The new rules could leave “foreign, especially US, companies in China in a real bind” if strictly enforced, believes Bert Hofman, director of the East Asia Institute in Singapore, quoted by FT.
According to the sources, China is primarily trying to counter the US sanctions, which were initiated by President Donald Trump.
The Trump Administration has repeatedly used the threat of sanctions in an effort to deny Huawei and other major Chinese companies access to key technologies, as a result of which Huawei smartphones were deprived of Google services, including Google Play.
It also banned “any business” with Chinese companies ByteDance and Tencent, which own the TikTok service and the WeChat messenger. It has also threatened to impose sanctions on banks that provide financial services to certain Hong Kong and Chinese officials whom it holds responsible for the crackdown on civil liberties and democracy activists in the territory.
The new decree establishes the Chinese government’s right to retaliate against sanctions, but does not specify of what kind.
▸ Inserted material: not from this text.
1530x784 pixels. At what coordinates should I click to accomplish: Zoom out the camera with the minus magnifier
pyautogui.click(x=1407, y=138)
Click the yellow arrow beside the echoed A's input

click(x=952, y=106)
Moreover, the new rules do not apply to the measures and restrictions provided for in the international treaties and agreements that China has already signed.
“The [new rules] and unreliable entities list are more bark than bite,” believes Angela Zhang, director of the China Law Center at the University of Hong Kong adding that “China is acutely aware of the costs of imposing these countermeasures, which also explains why it has taken it so long to introduce these sanctions rules.”